The Java volatile keyword is used to mark a Java variable as “being stored in main memory”. More precisely that means, that every read of a volatile variable will be read from the computer’s main memory, and not from the CPU cache, and that every write to a volatile variable will be written to main memory, and not just to the CPU cache.

What’s wrong to volatile?

The Java volatile keyword guarantees visibility of changes to variables across threads. This may sound a bit abstract, so let me elaborate.

In a multithreaded application where the threads operate on non-volatile variables, each thread may copy variables from main memory into a CPU cache while working on them, for performance reasons.
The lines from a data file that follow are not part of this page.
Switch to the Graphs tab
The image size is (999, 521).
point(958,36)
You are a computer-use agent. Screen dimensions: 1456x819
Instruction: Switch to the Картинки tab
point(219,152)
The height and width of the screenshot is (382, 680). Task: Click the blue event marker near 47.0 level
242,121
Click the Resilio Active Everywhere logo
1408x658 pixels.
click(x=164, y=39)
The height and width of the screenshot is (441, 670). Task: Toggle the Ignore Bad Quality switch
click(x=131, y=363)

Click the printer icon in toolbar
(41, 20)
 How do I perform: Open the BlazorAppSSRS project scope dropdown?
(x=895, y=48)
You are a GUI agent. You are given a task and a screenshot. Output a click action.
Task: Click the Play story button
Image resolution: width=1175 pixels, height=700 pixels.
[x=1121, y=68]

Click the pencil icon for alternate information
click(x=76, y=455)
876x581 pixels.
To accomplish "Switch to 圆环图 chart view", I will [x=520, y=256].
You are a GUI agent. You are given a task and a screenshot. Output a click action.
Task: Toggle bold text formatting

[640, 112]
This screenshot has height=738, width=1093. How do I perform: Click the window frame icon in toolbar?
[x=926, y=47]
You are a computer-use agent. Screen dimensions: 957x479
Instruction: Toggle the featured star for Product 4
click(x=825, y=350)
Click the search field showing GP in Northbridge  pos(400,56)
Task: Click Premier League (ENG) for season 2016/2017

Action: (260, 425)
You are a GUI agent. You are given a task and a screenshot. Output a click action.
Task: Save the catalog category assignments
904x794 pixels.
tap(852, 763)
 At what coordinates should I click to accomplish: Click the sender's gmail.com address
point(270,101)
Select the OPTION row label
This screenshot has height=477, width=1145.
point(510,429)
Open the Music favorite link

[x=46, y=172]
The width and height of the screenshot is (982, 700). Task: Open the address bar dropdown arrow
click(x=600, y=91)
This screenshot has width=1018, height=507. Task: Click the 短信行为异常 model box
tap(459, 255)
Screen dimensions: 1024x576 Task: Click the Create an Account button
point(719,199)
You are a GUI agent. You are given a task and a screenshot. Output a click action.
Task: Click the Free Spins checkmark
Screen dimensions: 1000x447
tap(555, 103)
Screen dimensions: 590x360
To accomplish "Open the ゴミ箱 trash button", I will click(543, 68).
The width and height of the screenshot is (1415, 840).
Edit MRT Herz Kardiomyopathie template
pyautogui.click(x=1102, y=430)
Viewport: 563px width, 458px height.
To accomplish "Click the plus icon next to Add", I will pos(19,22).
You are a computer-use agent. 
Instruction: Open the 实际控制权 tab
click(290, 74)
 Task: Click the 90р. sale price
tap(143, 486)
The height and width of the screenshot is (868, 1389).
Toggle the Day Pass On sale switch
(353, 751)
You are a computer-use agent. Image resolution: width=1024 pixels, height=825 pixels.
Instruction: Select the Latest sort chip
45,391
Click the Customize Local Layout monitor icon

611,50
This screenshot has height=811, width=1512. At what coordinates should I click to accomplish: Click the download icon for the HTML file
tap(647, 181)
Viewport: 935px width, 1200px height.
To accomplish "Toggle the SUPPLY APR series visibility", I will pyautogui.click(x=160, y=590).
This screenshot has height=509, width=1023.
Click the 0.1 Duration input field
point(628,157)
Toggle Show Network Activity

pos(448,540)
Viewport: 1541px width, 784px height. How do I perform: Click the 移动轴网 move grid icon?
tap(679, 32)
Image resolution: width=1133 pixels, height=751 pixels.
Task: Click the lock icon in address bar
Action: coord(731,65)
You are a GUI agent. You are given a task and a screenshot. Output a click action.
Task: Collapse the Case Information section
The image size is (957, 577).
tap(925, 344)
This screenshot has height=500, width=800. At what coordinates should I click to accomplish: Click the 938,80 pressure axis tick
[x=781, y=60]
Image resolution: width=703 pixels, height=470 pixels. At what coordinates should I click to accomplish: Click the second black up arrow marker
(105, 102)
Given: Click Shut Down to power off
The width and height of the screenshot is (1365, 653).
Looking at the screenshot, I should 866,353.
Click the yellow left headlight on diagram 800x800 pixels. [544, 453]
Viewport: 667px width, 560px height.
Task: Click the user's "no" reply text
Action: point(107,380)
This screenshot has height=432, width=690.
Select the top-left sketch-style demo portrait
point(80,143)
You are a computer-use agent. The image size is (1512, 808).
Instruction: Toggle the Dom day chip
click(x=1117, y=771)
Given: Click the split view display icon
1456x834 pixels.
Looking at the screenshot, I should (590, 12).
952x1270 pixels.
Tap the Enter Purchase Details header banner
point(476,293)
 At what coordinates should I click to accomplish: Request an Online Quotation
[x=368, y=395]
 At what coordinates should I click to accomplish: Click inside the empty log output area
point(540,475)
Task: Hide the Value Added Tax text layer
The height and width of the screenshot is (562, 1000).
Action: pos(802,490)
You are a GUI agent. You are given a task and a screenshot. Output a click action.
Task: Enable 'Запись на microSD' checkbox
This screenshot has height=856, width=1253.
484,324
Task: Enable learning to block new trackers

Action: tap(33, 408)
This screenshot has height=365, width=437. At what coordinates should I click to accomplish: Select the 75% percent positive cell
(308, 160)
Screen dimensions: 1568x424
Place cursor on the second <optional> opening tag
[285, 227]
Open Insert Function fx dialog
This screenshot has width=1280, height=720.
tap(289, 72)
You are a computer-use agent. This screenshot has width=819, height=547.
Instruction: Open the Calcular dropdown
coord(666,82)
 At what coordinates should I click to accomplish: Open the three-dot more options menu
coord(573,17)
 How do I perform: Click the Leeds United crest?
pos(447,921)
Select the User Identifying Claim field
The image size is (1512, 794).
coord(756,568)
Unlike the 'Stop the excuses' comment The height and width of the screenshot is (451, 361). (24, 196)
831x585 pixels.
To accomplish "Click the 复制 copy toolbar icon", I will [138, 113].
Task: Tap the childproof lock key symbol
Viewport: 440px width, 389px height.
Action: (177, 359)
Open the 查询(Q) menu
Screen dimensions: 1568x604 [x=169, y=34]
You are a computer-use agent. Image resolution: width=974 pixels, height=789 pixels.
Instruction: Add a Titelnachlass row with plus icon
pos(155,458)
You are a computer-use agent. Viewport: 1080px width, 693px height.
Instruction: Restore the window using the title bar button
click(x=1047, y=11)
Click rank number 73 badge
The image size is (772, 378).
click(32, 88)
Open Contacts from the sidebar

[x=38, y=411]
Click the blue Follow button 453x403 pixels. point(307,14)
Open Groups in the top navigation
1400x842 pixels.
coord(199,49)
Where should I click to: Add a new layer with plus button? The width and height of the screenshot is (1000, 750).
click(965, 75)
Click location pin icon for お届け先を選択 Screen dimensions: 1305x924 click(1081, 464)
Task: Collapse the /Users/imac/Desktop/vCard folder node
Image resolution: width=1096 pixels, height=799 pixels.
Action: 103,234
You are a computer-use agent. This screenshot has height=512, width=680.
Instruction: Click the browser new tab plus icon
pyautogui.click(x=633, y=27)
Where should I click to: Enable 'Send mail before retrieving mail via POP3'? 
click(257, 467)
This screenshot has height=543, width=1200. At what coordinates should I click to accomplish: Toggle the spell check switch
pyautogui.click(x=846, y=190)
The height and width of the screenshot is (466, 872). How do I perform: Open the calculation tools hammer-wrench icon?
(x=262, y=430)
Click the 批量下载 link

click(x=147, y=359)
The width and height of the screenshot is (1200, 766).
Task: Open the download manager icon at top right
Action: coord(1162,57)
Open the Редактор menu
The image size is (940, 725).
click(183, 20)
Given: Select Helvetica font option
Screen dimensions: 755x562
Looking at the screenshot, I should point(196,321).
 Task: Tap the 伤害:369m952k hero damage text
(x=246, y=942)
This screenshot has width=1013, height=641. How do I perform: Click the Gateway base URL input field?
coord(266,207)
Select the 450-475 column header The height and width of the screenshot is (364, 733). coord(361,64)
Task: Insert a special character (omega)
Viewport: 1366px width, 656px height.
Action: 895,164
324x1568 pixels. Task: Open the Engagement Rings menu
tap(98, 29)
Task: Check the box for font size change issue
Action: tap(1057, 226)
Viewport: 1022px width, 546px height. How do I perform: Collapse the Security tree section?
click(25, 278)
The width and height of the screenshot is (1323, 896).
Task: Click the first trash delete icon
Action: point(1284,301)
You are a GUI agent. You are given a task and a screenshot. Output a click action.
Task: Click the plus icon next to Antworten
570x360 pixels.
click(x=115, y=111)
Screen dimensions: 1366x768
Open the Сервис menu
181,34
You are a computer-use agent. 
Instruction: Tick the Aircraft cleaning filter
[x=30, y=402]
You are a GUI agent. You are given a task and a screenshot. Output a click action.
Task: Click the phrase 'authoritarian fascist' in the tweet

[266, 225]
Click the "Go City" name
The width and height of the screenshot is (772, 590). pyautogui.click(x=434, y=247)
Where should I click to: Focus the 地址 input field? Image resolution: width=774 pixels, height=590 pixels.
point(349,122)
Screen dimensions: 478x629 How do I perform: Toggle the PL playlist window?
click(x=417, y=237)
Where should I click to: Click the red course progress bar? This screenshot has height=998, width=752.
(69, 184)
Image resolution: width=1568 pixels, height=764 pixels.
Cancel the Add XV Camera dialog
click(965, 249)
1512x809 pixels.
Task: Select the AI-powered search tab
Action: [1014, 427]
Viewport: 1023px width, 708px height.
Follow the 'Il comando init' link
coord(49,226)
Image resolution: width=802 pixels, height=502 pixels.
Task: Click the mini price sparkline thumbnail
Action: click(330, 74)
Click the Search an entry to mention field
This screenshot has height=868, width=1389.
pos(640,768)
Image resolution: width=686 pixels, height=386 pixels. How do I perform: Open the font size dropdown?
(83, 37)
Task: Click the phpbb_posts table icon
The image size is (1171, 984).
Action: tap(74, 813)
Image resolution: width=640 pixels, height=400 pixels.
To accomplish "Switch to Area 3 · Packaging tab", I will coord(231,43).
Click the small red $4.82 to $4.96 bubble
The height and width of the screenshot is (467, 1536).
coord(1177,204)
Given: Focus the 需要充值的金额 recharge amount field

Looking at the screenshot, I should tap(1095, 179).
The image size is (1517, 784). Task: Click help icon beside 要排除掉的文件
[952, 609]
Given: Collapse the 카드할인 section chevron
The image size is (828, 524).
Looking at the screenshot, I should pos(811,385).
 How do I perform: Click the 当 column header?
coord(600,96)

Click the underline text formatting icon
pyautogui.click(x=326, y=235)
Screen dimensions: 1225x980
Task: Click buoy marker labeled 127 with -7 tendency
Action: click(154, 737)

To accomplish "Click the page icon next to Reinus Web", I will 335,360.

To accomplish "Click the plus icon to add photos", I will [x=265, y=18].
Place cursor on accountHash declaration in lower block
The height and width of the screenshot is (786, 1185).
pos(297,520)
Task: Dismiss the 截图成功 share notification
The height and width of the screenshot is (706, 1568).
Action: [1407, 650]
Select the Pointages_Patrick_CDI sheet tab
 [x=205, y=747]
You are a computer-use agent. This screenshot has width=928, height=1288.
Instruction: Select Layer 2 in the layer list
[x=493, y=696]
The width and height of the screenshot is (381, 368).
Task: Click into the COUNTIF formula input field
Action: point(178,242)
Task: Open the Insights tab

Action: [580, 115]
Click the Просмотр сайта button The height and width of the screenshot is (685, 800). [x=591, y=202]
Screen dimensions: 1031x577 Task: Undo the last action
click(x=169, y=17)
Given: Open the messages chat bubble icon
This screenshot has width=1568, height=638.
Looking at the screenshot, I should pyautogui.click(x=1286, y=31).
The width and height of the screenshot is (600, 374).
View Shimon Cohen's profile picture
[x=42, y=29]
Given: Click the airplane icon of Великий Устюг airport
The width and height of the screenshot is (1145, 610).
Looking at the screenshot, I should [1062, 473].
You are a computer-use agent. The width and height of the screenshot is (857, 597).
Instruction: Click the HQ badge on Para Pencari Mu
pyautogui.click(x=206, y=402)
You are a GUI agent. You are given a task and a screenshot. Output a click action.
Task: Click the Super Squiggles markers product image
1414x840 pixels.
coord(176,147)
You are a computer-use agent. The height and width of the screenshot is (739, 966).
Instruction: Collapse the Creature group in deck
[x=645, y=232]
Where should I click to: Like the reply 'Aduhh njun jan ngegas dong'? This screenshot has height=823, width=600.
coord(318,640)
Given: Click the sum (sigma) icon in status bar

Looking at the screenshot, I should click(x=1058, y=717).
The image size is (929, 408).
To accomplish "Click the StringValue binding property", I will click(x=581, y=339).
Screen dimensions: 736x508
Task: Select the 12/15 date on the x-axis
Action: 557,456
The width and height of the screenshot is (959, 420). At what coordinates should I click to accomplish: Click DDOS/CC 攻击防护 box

If your computer contains more than one CPU, each thread may run on a different CPU. That means, that each thread may copy the variables into the CPU cache of different CPUs.

With non-volatile variables there are no guarantees about when the Java Virtual Machine (JVM) reads data from main memory into CPU caches, or writes data from CPU caches to main memory. This can cause several problems.

visibility problem

The problem with threads not seeing the latest value of a variable because it has not yet been written back to main memory by another thread, is called a “visibility” problem. The updates of one thread are not visible to other threads.

The Java volatile Visibility Guarantee

The Java volatile keyword is intended to address variable visibility problems. By declaring the counter variable volatile all writes to the counter variable will be written back to main memory immediately. Also, all reads of the counter variable will be read directly from main memory.

Full volatile Visibility Guarantee

Actually, the visibility guarantee of Java volatile goes beyond the volatile variable itself. The visibility guarantee is as follows:

If Thread A writes to a volatile variable and Thread B subsequently reads the same volatile variable, then all variables visible to Thread A before writing the volatile variable, will also be visible to Thread B after it has read the volatile variable.
If Thread A reads a volatile variable, then all all variables visible to Thread A when reading the volatile variable will also be re-read from main memory.

The Java volatile Happens-Before Guarantee

To address the instruction reordering challenge, the Java volatile keyword gives a “happens-before” guarantee, in addition to the visibility guarantee. The happens-before guarantee guarantees that:

  • Reads from and writes to other variables cannot be reordered to occur after a write to a volatile variable, if the reads / writes originally occurred before the write to the volatile variable.

The reads / writes before a write to a volatile variable are guaranteed to "happen before" the write to the volatile variable. Notice that it is still possible for e.g. reads / writes of other variables located after a write to a volatile to be reordered to occur before that write to the volatile. Just not the other way around. From after to before is allowed, but from before to after is not allowed.

  • Reads from and writes to other variables cannot be reordered to occur before a read of a volatile variable, if the reads / writes originally occurred after the read of the volatile variable. Notice that it is possible for reads of other variables that occur before the read of a volatile variable can be reordered to occur after the read of the volatile. Just not the other way around. From before to after is allowed, but from after to before is not allowed.

  • In short: ==before write, after read==.

Limitations of volatile

Even if the volatile keyword guarantees that all reads of a volatile variable are read directly from main memory, and all writes to a volatile variable are written directly to main memory, there are still situations where it is not enough to declare a variable volatile

Performance Considerations of volatile

Reading and writing of volatile variables causes the variable to be read or written to main memory. Reading from and writing to main memory is more expensive than accessing the CPU cache. Accessing volatile variables also prevent instruction reordering which is a normal performance enhancement technique. Thus, you should only use volatile variables when you really need to enforce visibility of variables.